Structures (or structs) in C allow grouping multiple related variables under a single identifier or simply a name. These variables, referred to as “members” of a struct, can be of different data types, making structures incredibly useful for modelling real-world entities and creating more complex data types. In this tutorial, we will explore how to define and use structures in C, unlocking their potential to simplify and organise your code.

Let’s start by defining a simple structure to represent a student.

Code 1.1: student.c
1 struct Student {
2 int id;
3 char name[50];
4 float gpa;
5 };

In the Student structure, id represents the student’s ID, name stores the student’s name as a string, and gpa stores the student’s GPA (grade point average).

Next, we implement functions to perform basic operations on a Student structure, such as creating an instance of it (i.e., a new student) and printing this new student’s details.

Code 1.2: testStudent.c
1 #include <stdio.h>
2 #include <string.h>
3
4 // Define the structure
5 struct Student {
int id;
char name[50];
float gpa;
9 };
10
11 // Function to create a new student
12 struct Student createStudent(int id, const char* name, float gpa) {
13 struct Student s;
14 s.id = id;
15 strcpy(s.name, name);
16 s.gpa = gpa;
17 return s;
18 }
19
20 // Function to print student details
21 void printStudent(struct Student s) {
22 printf("Student ID: %d\n", s.id);
23 printf("Name: %s\n", s.name);
24 printf("GPA: %.2f\n", s.gpa);
25 }
26
27 int main() {
28 // Create a new student
29 struct Student s1 = createStudent(1, "John Doe", 3.8);
30
31 // Print the student's details
32 printf("Student Details:\n");
33 printStudent(s1);
34
35 return 0;
36 }

1.2 Sort

This section will introduce a classic sort algorithm: bubble sort. Bubble sort is a simple sorting algorithm that repeatedly traverses the list, comparing adjacent elements and swapping them if they are out of order. This process continues until the entire list is sorted. The algorithm gets its name because smaller elements gradually “bubble” up to the beginning of the list (or, equiva lently, larger elements “sink” to the end) with each pass. Code 1.3 is an example implementation of bubble sort in C.
Code 1.3: bubbleSort.c
1 // File name: bubbleSort.c
2 // Function to perform Bubble Sort
3 void bubbleSort(int arr[], int n) {
int i, j;
for (i = 0; i < n-1; i++) {
// Last i elements are already in place
for (j = 0; j < n-i-1; j++) {
if (arr[j] > arr[j+1]) {
// Swap arr[j] and arr[j+1]
10 int temp = arr[j];
11 arr[j] = arr[j+1];
12 arr[j+1] = temp;
13 }
14 }
15 }
16 }
Other sort algorithms exist besides bubble sort, including merge sort and quicksort. Different sort algorithms have different performance and code complexity trade-offs. The C standard library comes with an implementation of the quicksort algorithm with the function qsort and is provided as part of stdlib.h. However, you are NOT allowed to use this function to complete the lab exercises.
1.2.1 Exercise 4A

4A - Who Won the Kelvin Bicentenary Programming Competition

Time limit per test: 1 second
Problme Statement

Glasgow College held the Kelvin Bicentenary Programming Competition at the end of November. As part of the challenge, n participants submitted their programs to control a robot to achieve the highest score possible.

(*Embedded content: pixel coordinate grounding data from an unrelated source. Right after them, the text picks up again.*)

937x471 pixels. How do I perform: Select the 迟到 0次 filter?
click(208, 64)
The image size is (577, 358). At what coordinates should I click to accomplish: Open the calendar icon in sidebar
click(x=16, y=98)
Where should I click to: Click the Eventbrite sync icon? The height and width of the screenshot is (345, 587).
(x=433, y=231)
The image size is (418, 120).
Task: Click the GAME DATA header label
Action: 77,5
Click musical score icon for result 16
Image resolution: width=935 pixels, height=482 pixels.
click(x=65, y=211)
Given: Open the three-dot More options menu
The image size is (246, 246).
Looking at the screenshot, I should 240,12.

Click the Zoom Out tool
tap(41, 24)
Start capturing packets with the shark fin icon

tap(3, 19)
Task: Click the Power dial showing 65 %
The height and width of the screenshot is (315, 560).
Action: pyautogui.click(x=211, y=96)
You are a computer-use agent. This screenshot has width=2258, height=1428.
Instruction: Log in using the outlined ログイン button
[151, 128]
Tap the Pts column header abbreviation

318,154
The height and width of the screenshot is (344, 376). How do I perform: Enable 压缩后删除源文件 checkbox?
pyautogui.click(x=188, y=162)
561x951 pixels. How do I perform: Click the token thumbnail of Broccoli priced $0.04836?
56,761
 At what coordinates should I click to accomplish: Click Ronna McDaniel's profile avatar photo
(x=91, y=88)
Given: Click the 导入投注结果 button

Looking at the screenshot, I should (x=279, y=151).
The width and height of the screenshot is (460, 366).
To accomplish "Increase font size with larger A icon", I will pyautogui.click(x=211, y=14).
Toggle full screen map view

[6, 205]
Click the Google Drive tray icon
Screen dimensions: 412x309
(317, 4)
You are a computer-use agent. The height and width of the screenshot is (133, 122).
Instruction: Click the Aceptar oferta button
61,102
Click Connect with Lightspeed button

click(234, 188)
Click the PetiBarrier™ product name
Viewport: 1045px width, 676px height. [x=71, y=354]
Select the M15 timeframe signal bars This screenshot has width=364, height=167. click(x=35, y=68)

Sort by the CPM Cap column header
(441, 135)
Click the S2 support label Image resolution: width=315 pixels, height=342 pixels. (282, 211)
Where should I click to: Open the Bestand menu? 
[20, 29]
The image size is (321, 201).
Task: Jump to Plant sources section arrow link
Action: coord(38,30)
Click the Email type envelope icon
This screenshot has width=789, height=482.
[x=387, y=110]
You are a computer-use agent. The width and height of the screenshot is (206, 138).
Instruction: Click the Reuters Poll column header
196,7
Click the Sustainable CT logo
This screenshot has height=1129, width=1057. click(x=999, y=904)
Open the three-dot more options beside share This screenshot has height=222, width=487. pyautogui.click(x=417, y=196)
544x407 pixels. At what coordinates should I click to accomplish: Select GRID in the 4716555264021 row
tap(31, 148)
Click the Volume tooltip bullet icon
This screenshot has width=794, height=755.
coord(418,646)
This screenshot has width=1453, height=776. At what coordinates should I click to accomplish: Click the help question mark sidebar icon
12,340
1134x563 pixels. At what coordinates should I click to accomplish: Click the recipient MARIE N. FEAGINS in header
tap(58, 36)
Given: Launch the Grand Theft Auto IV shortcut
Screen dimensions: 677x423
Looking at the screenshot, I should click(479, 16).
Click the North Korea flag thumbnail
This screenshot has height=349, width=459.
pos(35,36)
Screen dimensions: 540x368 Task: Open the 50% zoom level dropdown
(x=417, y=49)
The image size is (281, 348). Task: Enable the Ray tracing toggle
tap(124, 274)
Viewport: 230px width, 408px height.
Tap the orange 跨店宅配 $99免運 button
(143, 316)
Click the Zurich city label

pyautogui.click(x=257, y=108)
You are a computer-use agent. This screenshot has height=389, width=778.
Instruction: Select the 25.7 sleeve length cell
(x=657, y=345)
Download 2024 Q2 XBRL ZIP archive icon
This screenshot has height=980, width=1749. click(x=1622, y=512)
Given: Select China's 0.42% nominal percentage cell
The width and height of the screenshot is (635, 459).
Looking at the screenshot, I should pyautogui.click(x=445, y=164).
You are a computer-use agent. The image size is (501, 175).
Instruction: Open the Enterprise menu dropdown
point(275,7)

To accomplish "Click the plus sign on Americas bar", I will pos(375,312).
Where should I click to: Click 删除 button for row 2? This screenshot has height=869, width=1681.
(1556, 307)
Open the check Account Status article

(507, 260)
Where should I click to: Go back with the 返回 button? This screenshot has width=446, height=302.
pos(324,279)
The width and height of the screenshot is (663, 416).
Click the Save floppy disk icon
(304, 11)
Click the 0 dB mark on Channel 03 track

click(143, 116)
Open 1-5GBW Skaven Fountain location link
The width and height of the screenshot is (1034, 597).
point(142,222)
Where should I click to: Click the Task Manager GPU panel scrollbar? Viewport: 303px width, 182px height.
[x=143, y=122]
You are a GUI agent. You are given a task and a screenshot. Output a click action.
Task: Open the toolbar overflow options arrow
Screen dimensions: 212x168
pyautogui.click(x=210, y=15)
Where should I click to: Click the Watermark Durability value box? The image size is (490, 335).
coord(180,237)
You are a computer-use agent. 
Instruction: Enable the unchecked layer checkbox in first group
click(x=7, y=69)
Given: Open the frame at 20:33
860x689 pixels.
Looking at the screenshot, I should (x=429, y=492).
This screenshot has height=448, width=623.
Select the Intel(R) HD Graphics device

The final ranking is based on two main metrics: the score s and the time t spent solving the task. Each robot’s performance is evaluated as follows:

  • s: The final score the participant’s program achieved, representing how well it performed the task (higher means better).
  • t: The time that the participant submit their programs (earlier means better). The competition begins at 14:00.
The ranking criteria are three-fold:
1. The participants are first sorted by s in descending order.
2. If two participants have the same score s, they are then sorted by t in ascending order.
3. If two participants have the same score s and the same time t, they are then sorted by their name in lexicographic order.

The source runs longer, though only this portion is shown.